> **DATA TO PROCESS**:
________________________________________

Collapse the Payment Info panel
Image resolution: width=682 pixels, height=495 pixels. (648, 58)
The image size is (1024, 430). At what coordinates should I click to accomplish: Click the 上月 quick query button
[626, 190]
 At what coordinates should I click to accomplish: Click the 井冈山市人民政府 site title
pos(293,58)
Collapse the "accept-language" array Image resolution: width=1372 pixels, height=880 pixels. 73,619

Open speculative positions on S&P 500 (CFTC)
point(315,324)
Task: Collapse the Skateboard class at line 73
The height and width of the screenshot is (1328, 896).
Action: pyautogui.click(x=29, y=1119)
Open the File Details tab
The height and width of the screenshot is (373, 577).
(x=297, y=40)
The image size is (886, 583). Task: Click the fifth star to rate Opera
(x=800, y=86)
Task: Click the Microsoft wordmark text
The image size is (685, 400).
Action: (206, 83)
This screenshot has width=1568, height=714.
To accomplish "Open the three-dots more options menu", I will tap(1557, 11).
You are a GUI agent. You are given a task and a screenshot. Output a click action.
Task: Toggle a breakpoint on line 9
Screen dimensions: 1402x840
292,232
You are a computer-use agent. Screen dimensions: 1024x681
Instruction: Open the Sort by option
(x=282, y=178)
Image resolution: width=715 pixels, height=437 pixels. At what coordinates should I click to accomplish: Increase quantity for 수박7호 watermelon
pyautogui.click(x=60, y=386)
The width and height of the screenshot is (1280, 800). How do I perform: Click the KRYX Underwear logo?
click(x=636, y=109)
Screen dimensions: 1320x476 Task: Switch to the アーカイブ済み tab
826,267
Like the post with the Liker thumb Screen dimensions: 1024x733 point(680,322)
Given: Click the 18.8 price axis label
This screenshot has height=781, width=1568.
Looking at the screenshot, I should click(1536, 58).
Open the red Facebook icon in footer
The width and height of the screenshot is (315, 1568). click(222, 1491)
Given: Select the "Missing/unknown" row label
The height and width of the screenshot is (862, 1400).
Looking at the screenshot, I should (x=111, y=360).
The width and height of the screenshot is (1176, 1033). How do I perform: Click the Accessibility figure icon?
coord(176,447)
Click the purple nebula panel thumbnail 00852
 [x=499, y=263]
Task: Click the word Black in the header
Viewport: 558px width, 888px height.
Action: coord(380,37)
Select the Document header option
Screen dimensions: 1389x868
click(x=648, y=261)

________________________________________

Revise the entries above by replacing every instance of "Screen dimensions" with "Screen size" and leaving all other text unchanged.

Collapse the Payment Info panel
Image resolution: width=682 pixels, height=495 pixels. (648, 58)
The image size is (1024, 430). At what coordinates should I click to accomplish: Click the 上月 quick query button
[626, 190]
 At what coordinates should I click to accomplish: Click the 井冈山市人民政府 site title
pos(293,58)
Collapse the "accept-language" array Image resolution: width=1372 pixels, height=880 pixels. 73,619

Open speculative positions on S&P 500 (CFTC)
point(315,324)
Task: Collapse the Skateboard class at line 73
The height and width of the screenshot is (1328, 896).
Action: pyautogui.click(x=29, y=1119)
Open the File Details tab
The height and width of the screenshot is (373, 577).
(x=297, y=40)
The image size is (886, 583). Task: Click the fifth star to rate Opera
(x=800, y=86)
Task: Click the Microsoft wordmark text
The image size is (685, 400).
Action: (206, 83)
This screenshot has width=1568, height=714.
To accomplish "Open the three-dots more options menu", I will tap(1557, 11).
You are a GUI agent. You are given a task and a screenshot. Output a click action.
Task: Toggle a breakpoint on line 9
Screen size: 1402x840
292,232
You are a computer-use agent. Screen size: 1024x681
Instruction: Open the Sort by option
(x=282, y=178)
Image resolution: width=715 pixels, height=437 pixels. At what coordinates should I click to accomplish: Increase quantity for 수박7호 watermelon
pyautogui.click(x=60, y=386)
The width and height of the screenshot is (1280, 800). How do I perform: Click the KRYX Underwear logo?
click(x=636, y=109)
Screen size: 1320x476 Task: Switch to the アーカイブ済み tab
826,267
Like the post with the Liker thumb Screen size: 1024x733 point(680,322)
Given: Click the 18.8 price axis label
This screenshot has height=781, width=1568.
Looking at the screenshot, I should click(1536, 58).
Open the red Facebook icon in footer
The width and height of the screenshot is (315, 1568). click(222, 1491)
Given: Select the "Missing/unknown" row label
The height and width of the screenshot is (862, 1400).
Looking at the screenshot, I should (x=111, y=360).
The width and height of the screenshot is (1176, 1033). How do I perform: Click the Accessibility figure icon?
coord(176,447)
Click the purple nebula panel thumbnail 00852
 [x=499, y=263]
Task: Click the word Black in the header
Viewport: 558px width, 888px height.
Action: coord(380,37)
Select the Document header option
Screen size: 1389x868
click(x=648, y=261)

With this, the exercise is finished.